Noto que su rostro se suaviza. Ahora trato de ayudarla a comprender las circunstancias y de guiarla para que pueda reaccionar con integridad frente a las adversidades, pero confío en que su buen corazón siempre la va a orientar hacia las respuestas adecuadas.
Llegamos a la tranquera. Tornado simula esperarnos, sentado sobre un tronco de ciprés. Ella lo toma en brazos y lo acurruca hasta que lo escucha maullar, y ríe. Desde el viejo coihue nos observa un pitío. Amigo ladra contento. Entre las hojas se desliza un rayo de luz como pidiendo permiso. Hay en el aire sacramentos de dulzuras y añoranzas.
Observo a mi pequeña y mis latidos apresuran su ritmo emocionado, haciendo cosquillas en los límites de mi cuerpo. Me conmueve su ingenuidad y pureza, sus convicciones acerca de la magia de la vida aunque los demás la quieran persuadir que no existen esos seres que su imaginación adora, como el ratón Pérez o los unicornios.
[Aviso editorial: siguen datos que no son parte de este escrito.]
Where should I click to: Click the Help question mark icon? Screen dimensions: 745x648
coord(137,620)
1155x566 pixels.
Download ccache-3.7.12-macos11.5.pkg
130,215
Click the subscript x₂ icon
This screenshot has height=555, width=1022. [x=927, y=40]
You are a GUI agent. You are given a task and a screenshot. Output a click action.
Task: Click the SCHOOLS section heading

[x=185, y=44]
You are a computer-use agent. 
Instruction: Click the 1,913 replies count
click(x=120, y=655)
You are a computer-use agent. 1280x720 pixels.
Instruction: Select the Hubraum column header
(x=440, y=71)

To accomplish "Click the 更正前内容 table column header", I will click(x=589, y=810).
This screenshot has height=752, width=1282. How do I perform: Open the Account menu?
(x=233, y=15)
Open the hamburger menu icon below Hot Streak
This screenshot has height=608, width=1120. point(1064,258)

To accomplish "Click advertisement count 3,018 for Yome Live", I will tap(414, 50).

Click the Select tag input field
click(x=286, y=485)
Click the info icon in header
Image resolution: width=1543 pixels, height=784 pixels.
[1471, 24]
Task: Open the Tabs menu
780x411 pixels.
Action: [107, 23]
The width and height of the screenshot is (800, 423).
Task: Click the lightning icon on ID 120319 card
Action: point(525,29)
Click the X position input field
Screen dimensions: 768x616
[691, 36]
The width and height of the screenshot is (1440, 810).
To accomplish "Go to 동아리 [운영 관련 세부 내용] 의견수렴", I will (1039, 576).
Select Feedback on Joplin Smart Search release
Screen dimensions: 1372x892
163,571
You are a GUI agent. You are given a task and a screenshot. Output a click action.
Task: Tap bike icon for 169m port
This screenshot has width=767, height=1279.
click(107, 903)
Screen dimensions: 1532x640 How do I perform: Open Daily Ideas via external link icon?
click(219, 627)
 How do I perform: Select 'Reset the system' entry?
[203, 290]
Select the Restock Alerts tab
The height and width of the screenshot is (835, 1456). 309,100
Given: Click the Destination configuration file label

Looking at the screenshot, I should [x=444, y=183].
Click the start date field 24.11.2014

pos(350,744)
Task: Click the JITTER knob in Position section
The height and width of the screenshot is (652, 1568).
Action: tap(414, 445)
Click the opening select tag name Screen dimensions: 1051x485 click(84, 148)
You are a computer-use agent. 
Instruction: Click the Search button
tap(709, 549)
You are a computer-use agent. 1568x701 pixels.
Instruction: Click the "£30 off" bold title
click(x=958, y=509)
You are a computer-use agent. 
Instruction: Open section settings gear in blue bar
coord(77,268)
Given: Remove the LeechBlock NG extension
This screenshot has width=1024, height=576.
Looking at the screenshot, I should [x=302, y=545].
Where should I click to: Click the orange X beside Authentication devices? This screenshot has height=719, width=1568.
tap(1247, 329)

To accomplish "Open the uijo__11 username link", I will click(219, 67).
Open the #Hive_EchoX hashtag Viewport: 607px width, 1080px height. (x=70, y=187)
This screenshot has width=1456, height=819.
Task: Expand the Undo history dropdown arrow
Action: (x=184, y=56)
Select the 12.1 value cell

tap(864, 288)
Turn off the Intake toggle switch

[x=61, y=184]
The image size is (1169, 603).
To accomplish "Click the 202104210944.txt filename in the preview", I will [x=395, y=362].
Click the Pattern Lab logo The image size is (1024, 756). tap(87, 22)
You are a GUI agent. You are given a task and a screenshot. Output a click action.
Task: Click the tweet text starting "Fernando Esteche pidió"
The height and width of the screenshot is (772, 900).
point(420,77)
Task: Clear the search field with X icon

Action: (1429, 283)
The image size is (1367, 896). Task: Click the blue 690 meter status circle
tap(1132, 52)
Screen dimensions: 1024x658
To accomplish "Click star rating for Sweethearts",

Voy a calentar la comida para el almuerzo. Ella prende la tele y se entretiene mirando "Las aventuras de Tom y Jerry", como lo hacía yo a su edad. Sus carcajadas me acompañan al poner la mesa. La memoria juega con los caracoleos del tiempo… A pesar de las ausencias, de las heridas, de todas las batallas ganadas y perdidas, sigo creyendo que el amor puede cambiar la realidad, la existencia, el mundo, el universo. Ojalá sea verdad.